The eAMS-Pharm uses patient data (asthma control, asthma flare-up risk, and current medications) to provide clinical decision support to pharmacists, empowering them to bridge existing gaps between guideline-recommended asthma care and patient care received.
Full description
Asthma is the third most common chronic disease in adults and is increasing in prevalence. Although effective therapies exist and well-controlled asthma is achievable in most patients, studies demonstrate that up to 90% of Canadians with asthma are poorly controlled. This poor control and associated health system burden are attributable to 4 major gaps in care: 1) failure to ascertain asthma control according to guideline criteria; 2) failure to escalate pharmacotherapy in response to suboptimal control; 3) failure to provide a written asthma action plan (AAP) (a personalized plan produced by a health care professional for a patient, providing education and guidance for self-management of flares); and 4) failure to refer patients with severe asthma to specialty care for biologic therapies (these were 4 of the 6 quality statements in Health Quality Ontario's Asthma Quality Standards).

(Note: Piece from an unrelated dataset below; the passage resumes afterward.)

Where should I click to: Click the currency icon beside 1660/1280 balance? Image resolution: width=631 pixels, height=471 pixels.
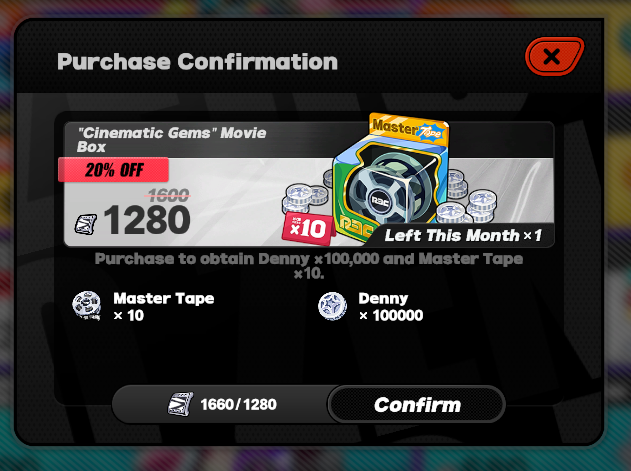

The Electronic Asthma Management System (eAMS) is a validated tool that has the potential to address the 4 major gaps in care. The eAMS consists of a web-based portal-based e-questionnaire, which collects asthma parameters directly from patients. A point-of-care Computerized Decision Support System (CDSS) receives and processes questionnaire data to produce guideline-based decision support such as assessments of asthma control, relevant medication change recommendations, and a personalized asthma action plan (AAP). There are also web-based education resources in the patient portal. The eAMS was proven to improve asthma management in primary care across these care gaps and is used in 16 primary care clinics, with ~215 providers and ~7200 patients with asthma. Now, with the increasingly critical role that pharmacists are playing in Canada's healthcare ecosystem, the eAMS can also be used to empower pharmacists to help optimize chronic disease care.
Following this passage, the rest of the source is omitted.